Desinteresse do Governo
O neurocirurgião disse que pode estar havendo falta de coragem para gerenciar a coisa pública. “Não sei se é desinteresse do governo, sei que é um problema nacional, faltam recursos, mas acho que falta gerenciamento nisso aí. Não podemos ser colocados para operar uma criança nessas condições, porque quando morre, eu não vou ver nenhum gestor defender o médico na televisão, ele vai é acusar o médico. Defender, nunca. Felizmente essa criança está viva, mas as probabilidades de dar errado eram muito grandes”.
'Leviana'
Durante entrevista ao telejornal da TV Sergipe, Rilton disse que a superintendência do hospital João Alves, Lícia Diniz, está sendo leviana e a acusou de ter uma penca de processos na Justiça. “Ela está sendo leviana, porque ela dizer que eu tinha o diagnóstico da criança uma semana antes, ela terá que dizer isso na Justiça, já que ela recebe processo na Comissão de Ética, no Conselho Regional de Medicina, porque a criança teve uma hemorragia cerebral, foi solicitada uma geografia digital por semanas e ela não foi feita, e a criança teve uma nova hemorragia. Não havia insumos para uma cirurgia adequada”.
Defesa
De acordo com Lícia Diniz, existe, sim, medicamentos e insumos para realização de procedimentos cirúrgicos.

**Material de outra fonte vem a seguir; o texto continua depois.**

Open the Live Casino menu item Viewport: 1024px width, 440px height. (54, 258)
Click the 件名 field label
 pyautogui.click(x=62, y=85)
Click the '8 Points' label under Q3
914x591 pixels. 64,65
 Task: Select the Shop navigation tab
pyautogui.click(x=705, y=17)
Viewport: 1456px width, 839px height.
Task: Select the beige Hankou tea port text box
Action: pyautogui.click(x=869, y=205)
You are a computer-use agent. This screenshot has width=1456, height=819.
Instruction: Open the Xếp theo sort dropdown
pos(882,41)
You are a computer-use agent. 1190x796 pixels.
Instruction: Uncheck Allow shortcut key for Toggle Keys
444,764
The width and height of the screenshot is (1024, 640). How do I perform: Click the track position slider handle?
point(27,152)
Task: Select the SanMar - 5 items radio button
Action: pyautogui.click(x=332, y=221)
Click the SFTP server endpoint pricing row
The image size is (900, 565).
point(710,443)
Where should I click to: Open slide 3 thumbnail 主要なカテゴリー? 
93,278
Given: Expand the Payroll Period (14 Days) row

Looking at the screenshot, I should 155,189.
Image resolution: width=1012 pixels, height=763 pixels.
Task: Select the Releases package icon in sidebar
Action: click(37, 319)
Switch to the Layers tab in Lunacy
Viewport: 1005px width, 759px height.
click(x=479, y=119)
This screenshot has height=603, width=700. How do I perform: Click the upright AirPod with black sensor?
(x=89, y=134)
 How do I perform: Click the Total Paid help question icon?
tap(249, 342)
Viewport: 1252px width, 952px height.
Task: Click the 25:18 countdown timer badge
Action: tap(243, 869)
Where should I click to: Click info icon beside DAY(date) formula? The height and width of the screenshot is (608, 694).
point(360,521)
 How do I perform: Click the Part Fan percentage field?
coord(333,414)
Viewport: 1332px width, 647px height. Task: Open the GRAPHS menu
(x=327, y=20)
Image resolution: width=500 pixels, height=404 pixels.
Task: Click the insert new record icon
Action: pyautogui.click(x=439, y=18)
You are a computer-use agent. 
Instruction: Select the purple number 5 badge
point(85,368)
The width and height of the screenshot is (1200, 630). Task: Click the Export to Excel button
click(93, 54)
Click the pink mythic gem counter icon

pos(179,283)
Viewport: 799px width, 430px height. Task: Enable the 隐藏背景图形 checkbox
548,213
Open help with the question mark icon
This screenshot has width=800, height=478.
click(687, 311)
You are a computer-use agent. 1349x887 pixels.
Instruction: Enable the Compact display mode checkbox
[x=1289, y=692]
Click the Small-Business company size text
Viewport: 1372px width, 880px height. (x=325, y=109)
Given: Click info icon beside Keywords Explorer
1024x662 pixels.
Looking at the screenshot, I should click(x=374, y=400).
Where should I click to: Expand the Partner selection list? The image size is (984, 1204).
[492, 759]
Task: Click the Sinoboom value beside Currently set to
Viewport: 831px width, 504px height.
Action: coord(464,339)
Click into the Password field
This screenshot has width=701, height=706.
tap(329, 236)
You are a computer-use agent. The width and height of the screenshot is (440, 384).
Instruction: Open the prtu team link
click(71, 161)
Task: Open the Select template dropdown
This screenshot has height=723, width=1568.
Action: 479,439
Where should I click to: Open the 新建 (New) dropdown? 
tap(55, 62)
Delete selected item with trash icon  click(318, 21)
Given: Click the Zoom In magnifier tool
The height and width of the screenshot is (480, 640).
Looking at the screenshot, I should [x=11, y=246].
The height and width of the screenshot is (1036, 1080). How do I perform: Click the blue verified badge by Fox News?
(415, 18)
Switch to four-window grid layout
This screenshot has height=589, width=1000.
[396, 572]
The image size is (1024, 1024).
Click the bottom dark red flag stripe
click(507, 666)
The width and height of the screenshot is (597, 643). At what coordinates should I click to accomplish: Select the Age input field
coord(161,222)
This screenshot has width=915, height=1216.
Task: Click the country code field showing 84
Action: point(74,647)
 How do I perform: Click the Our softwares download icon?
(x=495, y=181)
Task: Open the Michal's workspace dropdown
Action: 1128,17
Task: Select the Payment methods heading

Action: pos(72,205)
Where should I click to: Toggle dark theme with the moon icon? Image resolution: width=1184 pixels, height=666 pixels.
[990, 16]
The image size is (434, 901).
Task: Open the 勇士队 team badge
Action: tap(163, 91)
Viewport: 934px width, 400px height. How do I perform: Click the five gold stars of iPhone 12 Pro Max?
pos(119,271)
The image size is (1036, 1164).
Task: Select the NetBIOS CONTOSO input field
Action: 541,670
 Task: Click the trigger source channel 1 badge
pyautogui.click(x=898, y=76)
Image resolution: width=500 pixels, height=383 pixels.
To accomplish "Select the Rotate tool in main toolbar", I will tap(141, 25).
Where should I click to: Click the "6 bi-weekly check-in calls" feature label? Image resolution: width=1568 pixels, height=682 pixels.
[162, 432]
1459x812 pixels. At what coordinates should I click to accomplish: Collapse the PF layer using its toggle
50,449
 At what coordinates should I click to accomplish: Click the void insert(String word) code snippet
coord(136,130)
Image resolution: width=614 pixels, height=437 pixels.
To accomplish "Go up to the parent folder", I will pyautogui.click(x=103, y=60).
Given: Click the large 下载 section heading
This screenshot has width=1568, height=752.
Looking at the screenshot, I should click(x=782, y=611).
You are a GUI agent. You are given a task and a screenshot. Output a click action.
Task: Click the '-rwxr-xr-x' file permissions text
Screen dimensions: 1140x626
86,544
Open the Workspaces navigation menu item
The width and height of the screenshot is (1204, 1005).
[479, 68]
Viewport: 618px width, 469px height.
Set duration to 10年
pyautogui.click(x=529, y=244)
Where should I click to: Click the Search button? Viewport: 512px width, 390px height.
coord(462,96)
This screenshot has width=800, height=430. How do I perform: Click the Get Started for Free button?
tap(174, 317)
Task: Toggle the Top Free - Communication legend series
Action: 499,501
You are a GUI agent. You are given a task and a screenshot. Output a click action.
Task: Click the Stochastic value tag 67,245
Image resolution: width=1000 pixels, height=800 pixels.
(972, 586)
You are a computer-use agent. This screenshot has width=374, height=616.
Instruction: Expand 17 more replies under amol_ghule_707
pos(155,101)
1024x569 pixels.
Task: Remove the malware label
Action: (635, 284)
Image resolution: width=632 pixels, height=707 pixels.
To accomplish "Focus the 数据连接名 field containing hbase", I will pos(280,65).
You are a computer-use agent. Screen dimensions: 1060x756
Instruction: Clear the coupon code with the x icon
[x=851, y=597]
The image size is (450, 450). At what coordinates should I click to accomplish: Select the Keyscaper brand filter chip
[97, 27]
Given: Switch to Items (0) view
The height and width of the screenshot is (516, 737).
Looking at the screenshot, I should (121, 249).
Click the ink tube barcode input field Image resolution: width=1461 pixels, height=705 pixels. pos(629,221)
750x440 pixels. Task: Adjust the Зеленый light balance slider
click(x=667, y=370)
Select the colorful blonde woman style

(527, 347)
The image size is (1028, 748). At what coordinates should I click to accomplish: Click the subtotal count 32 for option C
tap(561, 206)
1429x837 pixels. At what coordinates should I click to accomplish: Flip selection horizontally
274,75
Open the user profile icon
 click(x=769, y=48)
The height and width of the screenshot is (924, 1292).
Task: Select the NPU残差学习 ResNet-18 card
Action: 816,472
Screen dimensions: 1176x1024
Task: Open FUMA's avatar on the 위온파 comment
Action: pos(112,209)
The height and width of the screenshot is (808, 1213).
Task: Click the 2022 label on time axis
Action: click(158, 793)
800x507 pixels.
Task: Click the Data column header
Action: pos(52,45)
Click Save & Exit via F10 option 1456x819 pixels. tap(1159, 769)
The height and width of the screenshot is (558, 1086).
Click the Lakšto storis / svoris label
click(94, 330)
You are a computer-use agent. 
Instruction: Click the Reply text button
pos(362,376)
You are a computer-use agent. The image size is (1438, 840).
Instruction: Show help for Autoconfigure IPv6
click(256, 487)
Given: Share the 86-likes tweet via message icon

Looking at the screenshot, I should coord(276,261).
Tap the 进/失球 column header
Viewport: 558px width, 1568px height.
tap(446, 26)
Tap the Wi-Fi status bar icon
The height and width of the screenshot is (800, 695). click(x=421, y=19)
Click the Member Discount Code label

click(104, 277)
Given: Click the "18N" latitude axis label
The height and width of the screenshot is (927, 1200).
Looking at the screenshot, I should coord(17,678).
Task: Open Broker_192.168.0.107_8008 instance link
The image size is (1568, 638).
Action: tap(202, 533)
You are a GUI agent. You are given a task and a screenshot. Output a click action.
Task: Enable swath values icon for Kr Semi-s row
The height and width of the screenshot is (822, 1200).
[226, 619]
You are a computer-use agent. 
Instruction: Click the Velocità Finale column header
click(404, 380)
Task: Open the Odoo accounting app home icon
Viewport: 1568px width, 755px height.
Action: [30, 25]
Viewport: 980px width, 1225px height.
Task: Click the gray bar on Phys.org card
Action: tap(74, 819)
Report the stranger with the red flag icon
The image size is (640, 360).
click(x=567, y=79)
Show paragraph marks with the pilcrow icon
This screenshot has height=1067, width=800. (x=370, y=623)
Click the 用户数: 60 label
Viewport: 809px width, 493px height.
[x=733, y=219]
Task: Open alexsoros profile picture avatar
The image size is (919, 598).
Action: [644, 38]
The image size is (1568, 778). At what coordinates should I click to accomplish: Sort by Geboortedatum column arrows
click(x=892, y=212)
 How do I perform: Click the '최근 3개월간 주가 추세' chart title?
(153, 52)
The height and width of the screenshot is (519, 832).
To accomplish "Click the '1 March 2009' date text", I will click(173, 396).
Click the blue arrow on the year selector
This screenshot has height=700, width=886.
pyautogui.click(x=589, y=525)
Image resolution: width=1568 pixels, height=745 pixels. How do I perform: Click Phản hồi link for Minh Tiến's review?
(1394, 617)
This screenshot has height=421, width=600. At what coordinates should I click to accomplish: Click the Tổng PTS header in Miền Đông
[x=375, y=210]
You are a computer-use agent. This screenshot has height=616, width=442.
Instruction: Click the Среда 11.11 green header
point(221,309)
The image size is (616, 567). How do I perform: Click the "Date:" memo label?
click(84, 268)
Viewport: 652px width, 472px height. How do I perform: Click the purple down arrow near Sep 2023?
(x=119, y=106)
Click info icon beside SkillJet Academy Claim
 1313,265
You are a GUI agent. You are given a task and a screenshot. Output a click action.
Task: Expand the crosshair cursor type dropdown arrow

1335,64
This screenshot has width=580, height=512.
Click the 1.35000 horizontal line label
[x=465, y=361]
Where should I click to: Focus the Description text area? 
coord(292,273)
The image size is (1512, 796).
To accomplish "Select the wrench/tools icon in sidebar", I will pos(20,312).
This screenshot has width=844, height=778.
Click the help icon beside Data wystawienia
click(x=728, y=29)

“Todos esses materiais que o médico fala existem no hospital. Um ou outro, pontualmente, pode faltar, principalmente quando é uma cirurgia de emergência. É de bom tom que ele (o médico) fizesse a cirurgia preventivamente, porque ele já tinha diagnóstico dessa criança há uma semana e aguardou a emergência. Assim fica mais difícil. Todo neurocirurgião opera nesse hospital. Nosso hospital pode falhar, pontualmente, mas a gente procura dar todo atendimento e condições para o médico trabalhar”, redarguiu ela.
“Acho um desserviço trazer para a população um bate-boca e uma lavagem de roupas dessas, mostrando ao povo a sensação de instabilidade e insegurança no hospital. Esse hospital é para os corajosos. Quem não quer trabalhar, que saia”, finalizou ela.